対象の文章

►

科学・政策と社会ニュースクリップ

科学政策や科学コミュニケーション等の情報をクリップしていきます。

【記者がみる「科学報道」とiPS治療の虚報】の批判

片木りゅうじ

はてなID:uprazhnenieさんが、ブログで事件を総括されている。

記者がみる「科学報道」とiPS治療の虚報
http://d.hatena.ne.jp/uprazhnenie/20121014/1350224323

長々と書かれているが、言いたいことは下記に集約されている。

【本文の要約の箇条書き】
1)ハーバード大学客員講師を名乗る森口氏の所属を調べるのは失礼だった。
2)「学会の常識」を確認する間もないほど、新聞記者の競争は激しい。
3)科学は分野がタコつぼ化し、全てを理解できないのは当然。
4)ノーベル賞を取った分野だから破格の扱いをしてしまった。
5)解決策は、結局はない。しかし、それが科学報道なのだ。

一つ一つ、掘り下げてみよう。


1)ハーバード大学客員講師を名乗る森口氏の所属を調べるのは失礼だった。

新聞記者が常識のある人なら、
「客員」という言葉の意味はわかるだろう。
これは、正規職員ではない者の呼称である。
では本職は何か?普通、そう思うのではないか?
東大のポジションは特任研究員、つまりポスドクだ。
「余剰博士」という言葉を産みだした読売新聞社の科学記者が、
まさかポスドクを知らないわけではあるまい。
普通、ポスドクが単独で記者にアクセスすることはない。
それだけで、とても目立つ行いだ。
ハーバード大にも、東大にも、ポスドクは千人以上いるだろう。
読売新聞は、そういうポスドクの“自主発表”に
いちいち付き合う新聞社だというのか?
ポスドクは、雇用しているボスが必ずいる。
そのボスが誰なのか、聞くことはそんなに失礼なことか?
「部下の成功について、ボスから喜びのコメントを聞きたい」

◄

課題
• A. 科学報道に関する文章の「【本文の要約の箇条書き】」に続く五つの項目を、主な内容を保ったまま、より短い箇条書きに書き直すこと。
• B. 科学報道に関する文章の最後の一文「「部下の成功について、ボスから喜びのコメントを聞きたい」」のあとから、続きを書き継ぐこと。

保存済みの項目
►

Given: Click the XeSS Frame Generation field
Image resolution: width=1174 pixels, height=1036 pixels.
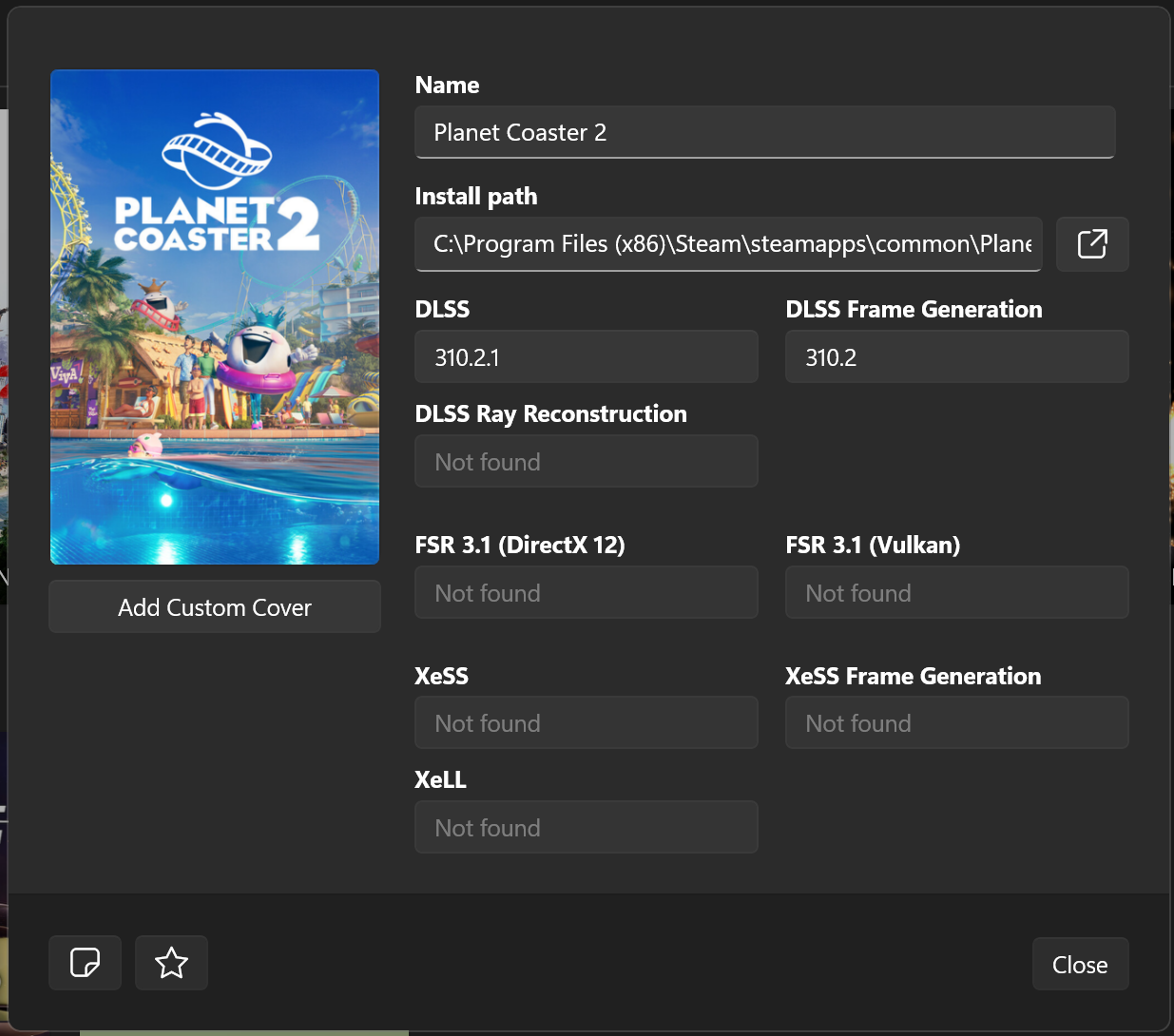Looking at the screenshot, I should 957,723.
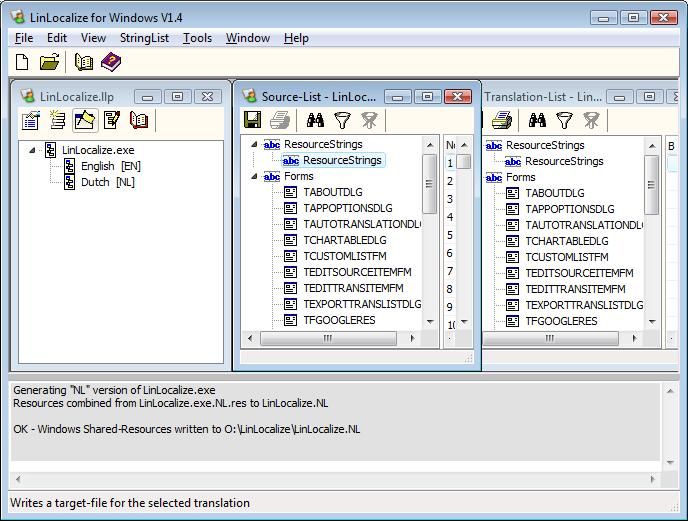Open the StringList menu

click(144, 38)
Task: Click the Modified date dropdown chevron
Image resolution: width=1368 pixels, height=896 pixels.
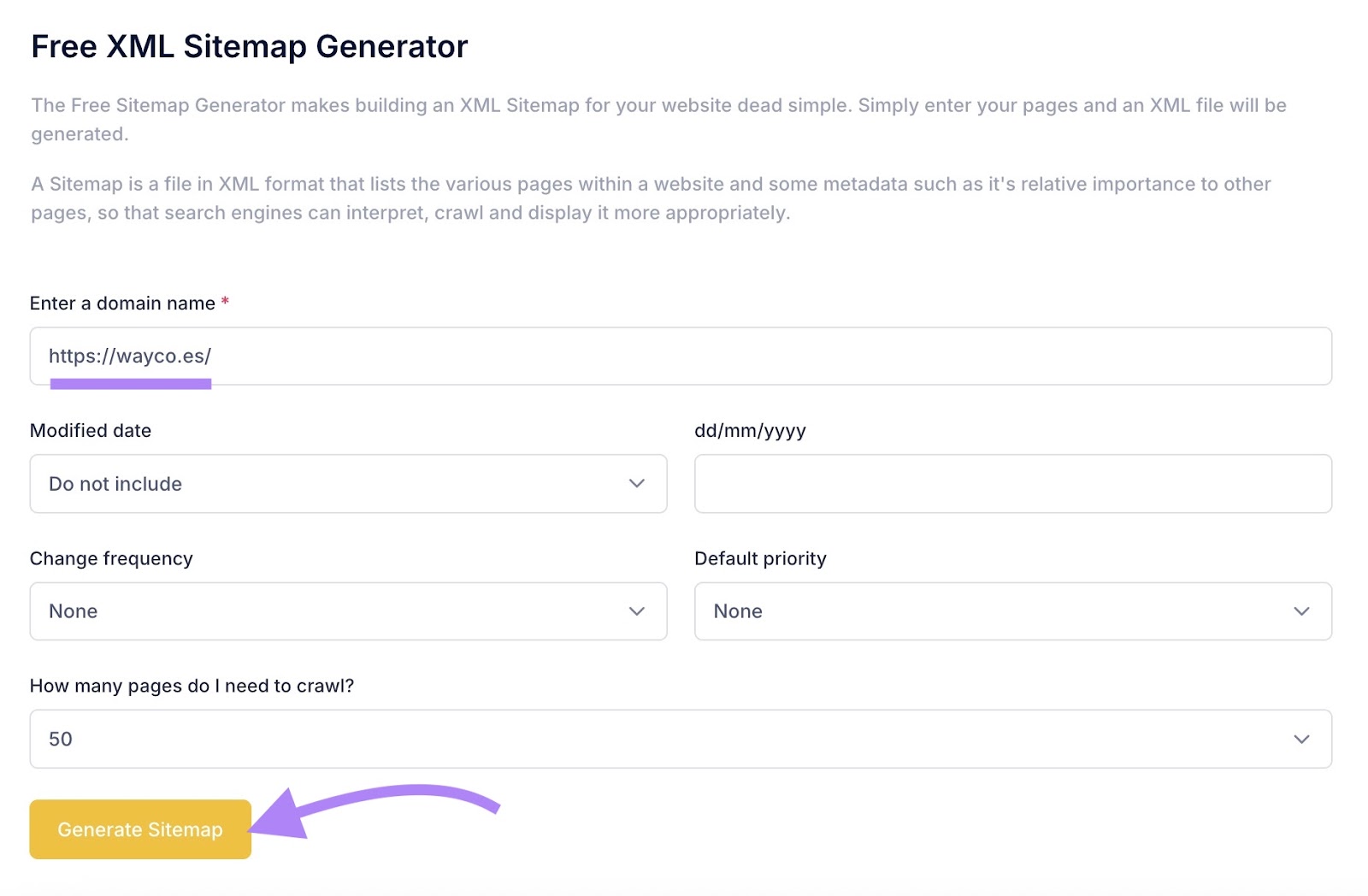Action: 636,483
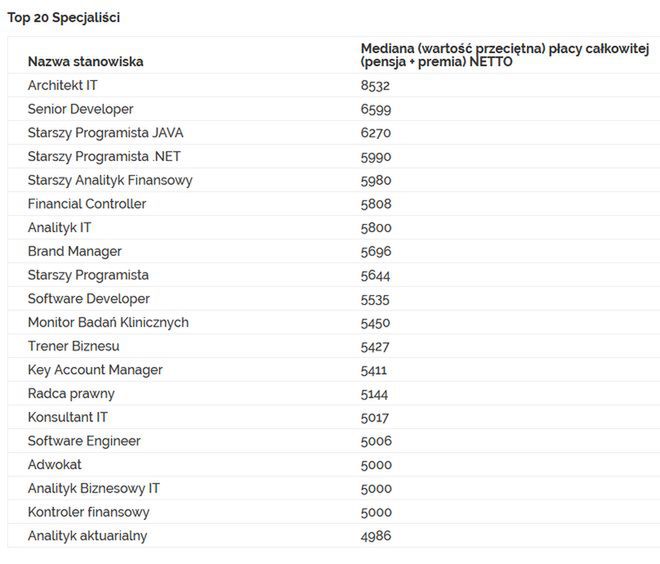The image size is (660, 564).
Task: Select the "Architekt IT" row name
Action: [x=62, y=85]

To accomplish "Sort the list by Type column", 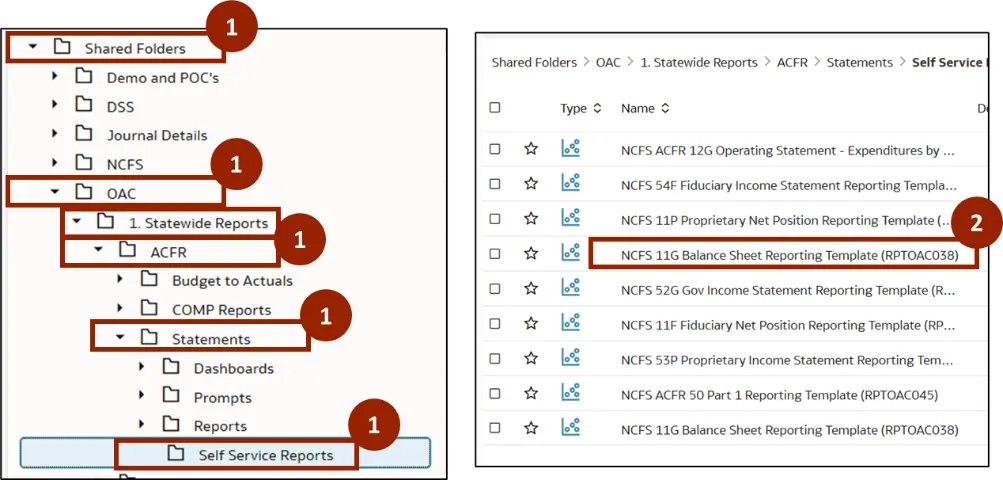I will (581, 108).
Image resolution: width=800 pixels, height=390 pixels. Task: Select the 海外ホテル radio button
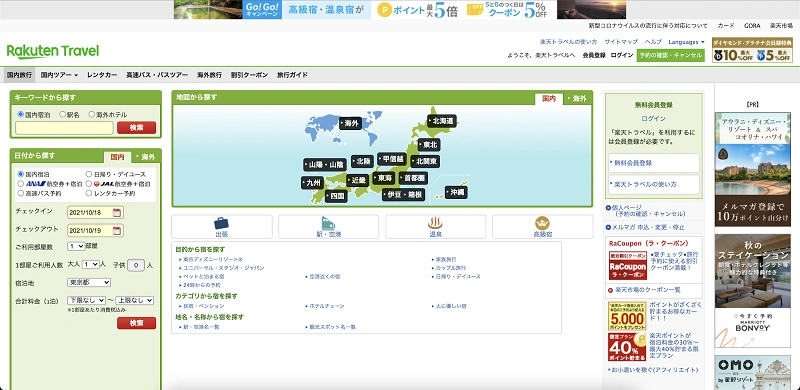(x=92, y=115)
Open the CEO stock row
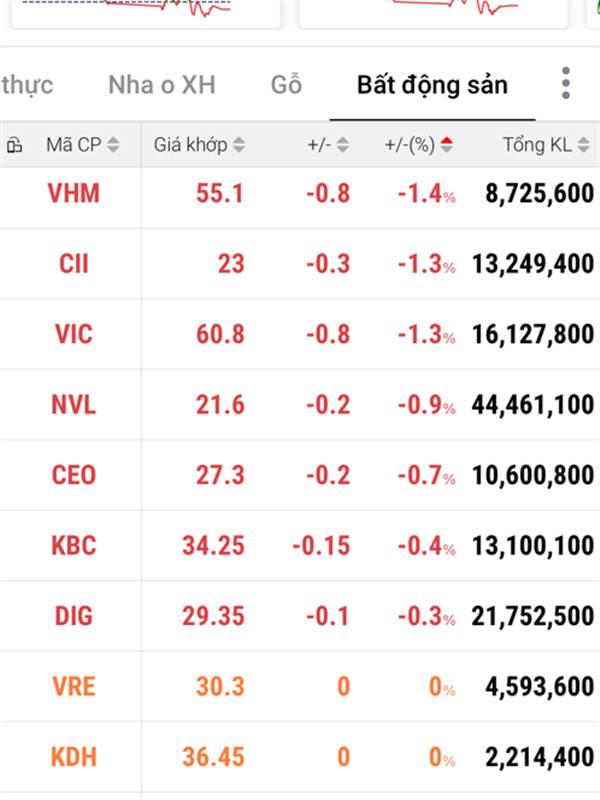Image resolution: width=600 pixels, height=800 pixels. coord(73,475)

◄

解答
• A.
- 客員講師を名乗る森口氏の所属確認は失礼だった
- 記者の競争が激しく、学会の常識を確かめる暇がない
- 科学は分野が細分化し、全部を理解できないのは当然
- ノーベル賞の分野なので破格の扱いをした
- 解決策はないが、それが科学報道だ

• B.
と言えば、堂々と聞けるではないか。


2)「学会の常識」を確認する間もないほど、新聞記者の競争は激しい。

「学会の常識」というのは、その分野の研究者誰に聞いても分かる話だ。
深夜だから確認できなかった、というのは情報収集能力無さすぎではないか?
第一、応用には時間がかかると、山中氏がさんざん説明していたではないか。
極端な話、2チャンネルで聞いたっていい。暇な研究者が丁寧に教えてくれる。
また、取材の裏をとらない理由を「競争があるから」というのは、
研究をねつ造する理由を「任期が限られているから」とするのと
同じ理屈だと気付いていないのだろうか?
ねつ造データを話す研究者に対して「偽計業務妨害」などという
いかめしい言葉を使う前に、記者は記事の“捏造”を止めた方がいい。
新聞記者は事件の表面だけを速報する競争などではなく、
きちんと“裏をとる”競争に力を注ぐべきじゃないのだろうか。


3)科学は分野がタコつぼ化し、全てを理解できないのは当然。

これは論点を置き換えているにすぎない。
子供を騙すような議論で、非常に卑怯千万な論法だ。
確かに一般論として、科学の先端分野は知識が細分化し、
それらを網羅できる知識人はほとんどいない。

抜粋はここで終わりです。